Sat, November 29, 2008
Former soldiers from CFB Shilo get 18 months for child pornography

By THE CANADIAN PRESS



> BRANDON, Man. — Two former Manitoba soldiers have been sentenced to 18 months in jail for child pornography.
> 
> John Arthur Bradley, 52, and Timothy Gallacher, 26, were arrested last January following separate investigations into their online activities, said Crown lawyer Jim Ross.
> 
> ...



I have merged and unlocked both previous threads on this subject. 
Please keep it on track, or it will be locked up again.


----------



## Steel Badger (30 Nov 2008)

I have had the displeasure of supervising the incarceration of this exact pathetic excuse for carbon based life forms. As Bruce can attest; a whole range full of these predators puts a real trip on your heid. I have a great deal of difficulty controlling my temper while working a P.C. range. They are hardly ever big strapping "normal" humans; rather they are really sub standard specimens that make my blood bolis just knowing they exist and that I have to safeguard them from harm..... Makes me really want to practice some retro-phrenology!

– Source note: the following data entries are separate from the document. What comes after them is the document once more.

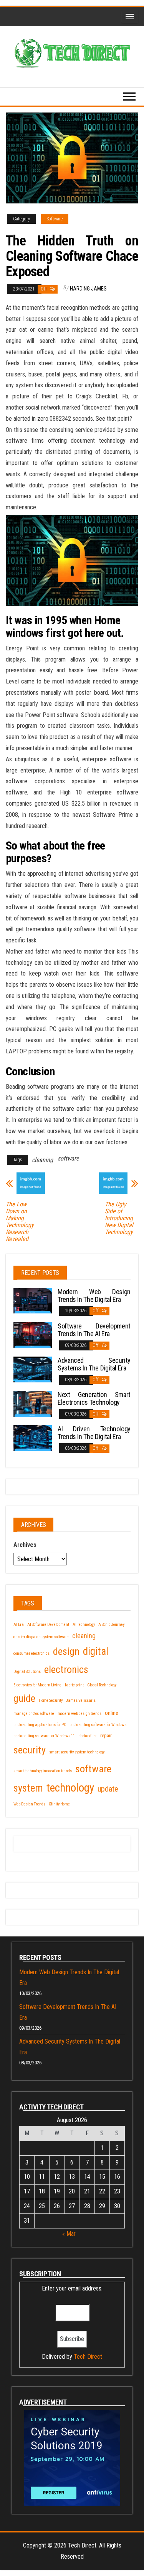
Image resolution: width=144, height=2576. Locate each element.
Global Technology (101, 1685)
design (66, 1651)
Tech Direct (88, 2356)
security (29, 1750)
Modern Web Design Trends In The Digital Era (94, 1295)
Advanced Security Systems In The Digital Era (94, 1364)
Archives (24, 1544)
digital (95, 1651)
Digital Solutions (27, 1671)
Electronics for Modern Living (37, 1685)
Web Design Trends (29, 1804)
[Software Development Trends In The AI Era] (32, 1334)
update (108, 1788)
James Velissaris (81, 1700)
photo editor (87, 1735)
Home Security (51, 1700)
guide (24, 1698)
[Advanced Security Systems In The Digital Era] (32, 1369)
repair (106, 1735)
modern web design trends (79, 1713)
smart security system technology (76, 1752)
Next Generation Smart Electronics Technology (94, 1398)
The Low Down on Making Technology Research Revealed (20, 1222)
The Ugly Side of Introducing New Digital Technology (119, 1218)
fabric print (74, 1685)
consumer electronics (31, 1653)
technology (70, 1787)
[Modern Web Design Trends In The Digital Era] (32, 1300)
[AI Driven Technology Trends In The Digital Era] (32, 1437)
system (28, 1788)
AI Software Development (48, 1624)
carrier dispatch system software (41, 1636)
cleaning (42, 1160)
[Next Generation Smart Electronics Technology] (32, 1403)
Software (55, 219)
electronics (66, 1669)
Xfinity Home (59, 1804)
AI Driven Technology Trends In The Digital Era (94, 1433)
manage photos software (33, 1713)
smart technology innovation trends (42, 1770)
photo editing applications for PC (39, 1724)
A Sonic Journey (111, 1624)
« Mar (69, 2233)
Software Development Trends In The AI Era (94, 1330)
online (111, 1712)
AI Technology (84, 1624)
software (68, 1158)
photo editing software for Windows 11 (44, 1735)
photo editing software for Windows (98, 1724)
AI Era (18, 1624)
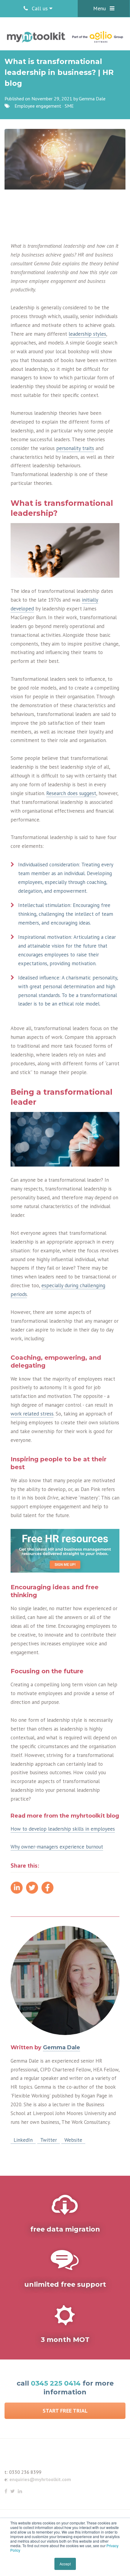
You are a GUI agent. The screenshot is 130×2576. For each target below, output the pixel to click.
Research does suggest (71, 793)
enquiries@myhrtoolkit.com (40, 2479)
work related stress (32, 1413)
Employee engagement (38, 106)
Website (73, 2140)
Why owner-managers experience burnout (57, 1846)
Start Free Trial (65, 2410)
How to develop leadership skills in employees (63, 1828)
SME (69, 106)
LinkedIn (23, 2140)
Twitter (48, 2140)
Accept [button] (65, 2563)
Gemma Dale (92, 99)
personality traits (75, 448)
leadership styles (87, 334)
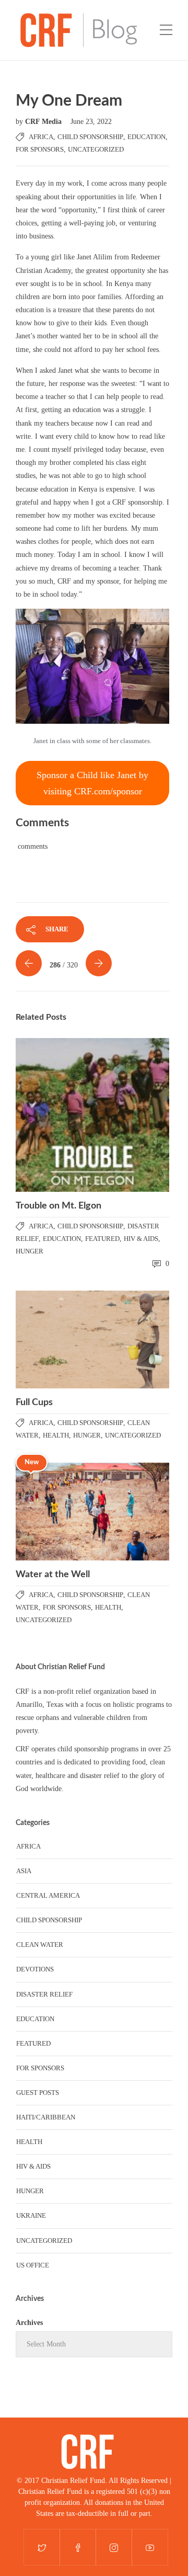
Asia (23, 1871)
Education (146, 137)
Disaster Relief (44, 1994)
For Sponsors (40, 149)
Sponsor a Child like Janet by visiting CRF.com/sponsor (92, 783)
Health (56, 1435)
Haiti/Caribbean (45, 2117)
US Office (32, 2265)
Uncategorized (96, 149)
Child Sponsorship (90, 137)
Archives (29, 2323)
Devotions (35, 1969)
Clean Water (39, 1944)
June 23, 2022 (91, 122)
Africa (41, 137)
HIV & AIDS (141, 1239)
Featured (102, 1239)
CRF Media (44, 122)
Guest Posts (37, 2092)
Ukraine (31, 2215)
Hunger (29, 1251)
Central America (48, 1895)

To hear the excuses and pleading on their behalf coming from lawyers and social workers is sickening! Some of THEM need RP as well~!


SB


----------



## armyvern (5 Dec 2008)

...

John Bradley!! Name from my past ...

...

OMG - I'm glad my dad's dead and not around to hear this --- it would have killed him.


----------



## jollyjacktar (7 Dec 2008)

ArmyVern said:
			
		

> ...
> 
> John Bradley!! Name from my past ...



Christ! you too.  We were both in 1 MP PL together in Calgary until he re-muster.  I even bumped into him on the boardwalk at KAF last Year.  

He is the second guy I have worked with to go down for this.  I never had any clue they were in to this.  I'm both saddened and disgusted.


----------